Giuliani: Trump forced North Korea's Kim to beg for meeting
By JOSEF FEDERMAN
Jun. 06, 2018
JERUSALEM (AP) — Former New York Mayor Rudy Giuliani on Wednesday boasted that Donald Trump's tough line had forced the North Korean leader to beg to re-schedule a high-profile summit after the president abruptly called off the meeting.
After the cancellation, "Kim Jong Un got back on his hands and knees and begged for it, which is exactly the position you want to put him in," Giuliani told a business conference in the Israeli city of Tel Aviv.
In an interview later with The Associated Press, Giuliani rejected suggestions that such comments might sour the atmosphere ahead of next week's summit, saying that the North Korean leader must understand that the United States is in a position of strength.
"It is pointing out that the president is the stronger figure," Giuliani told the AP. "And you're not going to have useful negotiations unless he accepts that."
Giuliani said Trump had no choice but to call off the meeting after the North Koreans insulted Vice President Mike Pence, National Security Adviser John Bolton and threatened "nuclear annihilation" of the U.S.
"President Trump didn't take that. What he did was he called off the summit," he said.
Giuliani said Kim quickly changed his position, expressed willingness to discuss denuclearization and asked to have the meeting again.
"That's what I mean by begging for it," Giuliani said.
The summit is back on in Singapore next Tuesday.
Giuliani, Trump's lawyer in the Russian investigation, noted that he was sharing a personal opinion and was not part of the U.S. foreign policy team.
The former New York mayor, a strong supporter of Israel, is in Israel for a number of appearances, including a speech to a Tel Aviv business conference earlier in the day and an address late Wednesday to OneFamily, a group that supports Israeli families whose loved ones have been wounded or killed in Palestinian attacks.
Speaking earlier at the Globes capital market conference, Giuliani suggested high-pressure tactics should be used with the Palestinian Authority, which has cut off ties with the U.S. to protest Trump's decision to recognize contested Jerusalem as Israel's capital.
"They have to be seeking peace.
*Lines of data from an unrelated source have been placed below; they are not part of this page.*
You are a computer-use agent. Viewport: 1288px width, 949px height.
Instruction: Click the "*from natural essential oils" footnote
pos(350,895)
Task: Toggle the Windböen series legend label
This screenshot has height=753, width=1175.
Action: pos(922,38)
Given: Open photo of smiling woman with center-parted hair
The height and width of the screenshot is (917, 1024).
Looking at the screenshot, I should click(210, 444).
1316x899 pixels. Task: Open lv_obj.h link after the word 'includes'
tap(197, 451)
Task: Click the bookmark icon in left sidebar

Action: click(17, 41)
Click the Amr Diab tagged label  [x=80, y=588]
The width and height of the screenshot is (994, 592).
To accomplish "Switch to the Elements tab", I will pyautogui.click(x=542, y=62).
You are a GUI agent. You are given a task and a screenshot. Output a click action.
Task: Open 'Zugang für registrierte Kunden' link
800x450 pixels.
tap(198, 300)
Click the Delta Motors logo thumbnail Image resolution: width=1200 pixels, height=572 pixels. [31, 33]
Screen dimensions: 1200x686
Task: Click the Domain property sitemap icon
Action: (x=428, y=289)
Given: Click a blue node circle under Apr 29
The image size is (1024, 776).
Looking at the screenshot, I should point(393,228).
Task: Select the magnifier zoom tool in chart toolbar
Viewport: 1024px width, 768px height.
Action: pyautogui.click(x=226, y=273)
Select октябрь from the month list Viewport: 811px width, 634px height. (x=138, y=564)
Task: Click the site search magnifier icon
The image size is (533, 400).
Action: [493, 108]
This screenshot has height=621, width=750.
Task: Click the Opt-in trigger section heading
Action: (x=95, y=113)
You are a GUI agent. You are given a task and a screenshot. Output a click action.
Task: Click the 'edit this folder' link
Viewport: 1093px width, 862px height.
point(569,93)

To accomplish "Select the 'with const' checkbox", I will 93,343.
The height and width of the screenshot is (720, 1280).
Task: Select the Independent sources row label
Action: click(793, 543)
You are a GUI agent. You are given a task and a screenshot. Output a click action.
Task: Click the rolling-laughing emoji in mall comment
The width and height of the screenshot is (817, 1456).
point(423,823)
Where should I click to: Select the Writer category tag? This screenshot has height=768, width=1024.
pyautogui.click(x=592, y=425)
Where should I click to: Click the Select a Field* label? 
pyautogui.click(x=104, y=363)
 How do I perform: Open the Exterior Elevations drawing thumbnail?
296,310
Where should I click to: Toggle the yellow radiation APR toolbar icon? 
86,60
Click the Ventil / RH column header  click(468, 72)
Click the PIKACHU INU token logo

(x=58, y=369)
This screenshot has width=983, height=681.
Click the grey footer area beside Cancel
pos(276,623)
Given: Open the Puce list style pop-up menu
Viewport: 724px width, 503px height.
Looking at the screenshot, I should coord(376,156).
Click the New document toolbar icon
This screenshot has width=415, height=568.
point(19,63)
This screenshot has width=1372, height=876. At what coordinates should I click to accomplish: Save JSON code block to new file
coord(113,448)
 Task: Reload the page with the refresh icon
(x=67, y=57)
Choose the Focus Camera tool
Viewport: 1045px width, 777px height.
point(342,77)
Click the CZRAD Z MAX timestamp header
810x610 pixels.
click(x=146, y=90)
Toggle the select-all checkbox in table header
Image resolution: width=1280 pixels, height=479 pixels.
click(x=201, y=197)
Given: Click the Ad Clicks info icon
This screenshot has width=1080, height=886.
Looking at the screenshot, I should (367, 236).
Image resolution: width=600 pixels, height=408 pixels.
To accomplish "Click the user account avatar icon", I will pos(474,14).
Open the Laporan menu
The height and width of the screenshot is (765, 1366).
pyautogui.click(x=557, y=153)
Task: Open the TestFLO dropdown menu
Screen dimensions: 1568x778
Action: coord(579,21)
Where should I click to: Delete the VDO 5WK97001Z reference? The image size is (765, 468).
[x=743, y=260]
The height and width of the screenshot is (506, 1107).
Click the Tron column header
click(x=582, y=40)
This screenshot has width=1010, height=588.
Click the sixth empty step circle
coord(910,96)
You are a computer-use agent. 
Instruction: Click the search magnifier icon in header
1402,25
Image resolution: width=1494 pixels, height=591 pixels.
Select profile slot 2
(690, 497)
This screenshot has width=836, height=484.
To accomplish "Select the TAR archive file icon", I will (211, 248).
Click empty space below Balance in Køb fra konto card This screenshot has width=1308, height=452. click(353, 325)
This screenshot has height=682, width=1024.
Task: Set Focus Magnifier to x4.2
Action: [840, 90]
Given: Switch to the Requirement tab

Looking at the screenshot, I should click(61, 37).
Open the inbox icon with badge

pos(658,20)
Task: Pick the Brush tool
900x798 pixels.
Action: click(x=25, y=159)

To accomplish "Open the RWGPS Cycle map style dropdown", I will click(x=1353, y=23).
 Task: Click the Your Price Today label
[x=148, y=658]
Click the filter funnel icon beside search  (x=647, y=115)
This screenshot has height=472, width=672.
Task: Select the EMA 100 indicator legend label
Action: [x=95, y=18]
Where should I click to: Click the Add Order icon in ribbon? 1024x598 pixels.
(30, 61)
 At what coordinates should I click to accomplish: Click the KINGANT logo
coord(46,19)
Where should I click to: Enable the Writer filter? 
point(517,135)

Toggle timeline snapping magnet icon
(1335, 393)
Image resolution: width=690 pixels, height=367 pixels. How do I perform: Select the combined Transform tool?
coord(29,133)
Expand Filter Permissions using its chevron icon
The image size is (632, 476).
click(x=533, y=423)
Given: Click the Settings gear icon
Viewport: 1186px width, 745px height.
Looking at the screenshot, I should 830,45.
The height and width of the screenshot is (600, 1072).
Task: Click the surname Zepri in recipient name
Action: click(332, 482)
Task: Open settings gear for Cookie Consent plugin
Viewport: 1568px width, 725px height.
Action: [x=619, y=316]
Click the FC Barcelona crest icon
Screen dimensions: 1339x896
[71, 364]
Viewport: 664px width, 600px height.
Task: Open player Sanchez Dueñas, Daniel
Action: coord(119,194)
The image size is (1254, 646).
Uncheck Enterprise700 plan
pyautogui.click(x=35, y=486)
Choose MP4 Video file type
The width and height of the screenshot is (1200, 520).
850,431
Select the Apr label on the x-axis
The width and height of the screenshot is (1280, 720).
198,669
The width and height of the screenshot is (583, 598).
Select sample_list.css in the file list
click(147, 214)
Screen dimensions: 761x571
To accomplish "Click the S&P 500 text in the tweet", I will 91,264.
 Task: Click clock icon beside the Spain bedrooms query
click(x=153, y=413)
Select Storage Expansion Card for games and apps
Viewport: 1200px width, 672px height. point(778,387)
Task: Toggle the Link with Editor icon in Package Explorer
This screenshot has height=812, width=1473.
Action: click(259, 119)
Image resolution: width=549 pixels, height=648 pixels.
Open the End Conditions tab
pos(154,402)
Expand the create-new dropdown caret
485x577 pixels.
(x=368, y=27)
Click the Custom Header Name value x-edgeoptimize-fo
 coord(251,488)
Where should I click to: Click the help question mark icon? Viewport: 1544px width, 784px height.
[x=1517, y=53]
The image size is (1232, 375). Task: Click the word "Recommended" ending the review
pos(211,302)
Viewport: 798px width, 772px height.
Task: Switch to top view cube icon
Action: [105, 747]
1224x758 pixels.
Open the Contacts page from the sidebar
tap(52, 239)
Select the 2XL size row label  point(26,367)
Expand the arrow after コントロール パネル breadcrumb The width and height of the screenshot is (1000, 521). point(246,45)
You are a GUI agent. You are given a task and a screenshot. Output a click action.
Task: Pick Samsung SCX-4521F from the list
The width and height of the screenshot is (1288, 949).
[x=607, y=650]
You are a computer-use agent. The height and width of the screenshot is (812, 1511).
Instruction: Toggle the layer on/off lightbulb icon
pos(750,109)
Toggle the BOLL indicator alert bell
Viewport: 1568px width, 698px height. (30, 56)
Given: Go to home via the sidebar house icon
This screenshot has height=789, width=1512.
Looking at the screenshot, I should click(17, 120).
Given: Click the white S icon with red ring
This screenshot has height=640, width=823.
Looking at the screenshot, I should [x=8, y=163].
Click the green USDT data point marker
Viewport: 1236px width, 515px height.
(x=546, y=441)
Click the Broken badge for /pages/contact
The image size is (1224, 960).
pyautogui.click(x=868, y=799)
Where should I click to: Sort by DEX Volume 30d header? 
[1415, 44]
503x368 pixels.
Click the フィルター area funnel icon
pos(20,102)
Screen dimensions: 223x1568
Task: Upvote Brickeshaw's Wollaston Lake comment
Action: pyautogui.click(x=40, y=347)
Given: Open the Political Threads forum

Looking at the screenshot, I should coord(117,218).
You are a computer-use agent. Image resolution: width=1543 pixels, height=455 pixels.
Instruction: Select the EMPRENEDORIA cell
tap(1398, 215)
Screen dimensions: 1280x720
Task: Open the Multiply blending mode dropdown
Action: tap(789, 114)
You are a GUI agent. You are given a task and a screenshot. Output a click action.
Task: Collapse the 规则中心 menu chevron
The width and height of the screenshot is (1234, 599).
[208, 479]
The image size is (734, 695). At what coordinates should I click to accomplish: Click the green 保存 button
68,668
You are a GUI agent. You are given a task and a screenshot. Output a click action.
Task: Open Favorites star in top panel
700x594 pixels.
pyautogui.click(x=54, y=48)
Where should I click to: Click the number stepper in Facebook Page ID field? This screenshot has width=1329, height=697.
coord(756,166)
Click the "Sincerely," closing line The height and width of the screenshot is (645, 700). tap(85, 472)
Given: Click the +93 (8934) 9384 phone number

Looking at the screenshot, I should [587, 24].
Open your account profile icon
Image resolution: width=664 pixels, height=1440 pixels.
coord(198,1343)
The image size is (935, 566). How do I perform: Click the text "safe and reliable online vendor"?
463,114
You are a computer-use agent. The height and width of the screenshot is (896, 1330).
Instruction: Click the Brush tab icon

You've got to change the dynamic and put the pressure on them," Giuliani said.
Giuliani is leading the defense of Trump in special counsel Robert Mueller's investigation into whether Trump associates coordinated with Russia during the 2016 presidential election, and whether Trump took steps to shut down that investigation through actions, including the firing of FBI Director James Comey.
Trump's team and allies have waged a public relations campaign against Mueller and the Justice Department to discredit the investigation and soften the impact of the special counsel's potential findings. In the latest salvo, Giuliani accused Mueller of trying to "frame" the president.
Giuliani claimed that Mueller has produced no evidence of wrongdoing by the president, and has stacked his team with partisan Democrats, including supporters of Hillary Clinton's presidential campaign.
"They don't have a crime. And that's why I say they're trying to frame him. Because if they had any sense, they would realize they're trying to put together a case on an innocent man. And that's what we call in America framing somebody," Giuliani said.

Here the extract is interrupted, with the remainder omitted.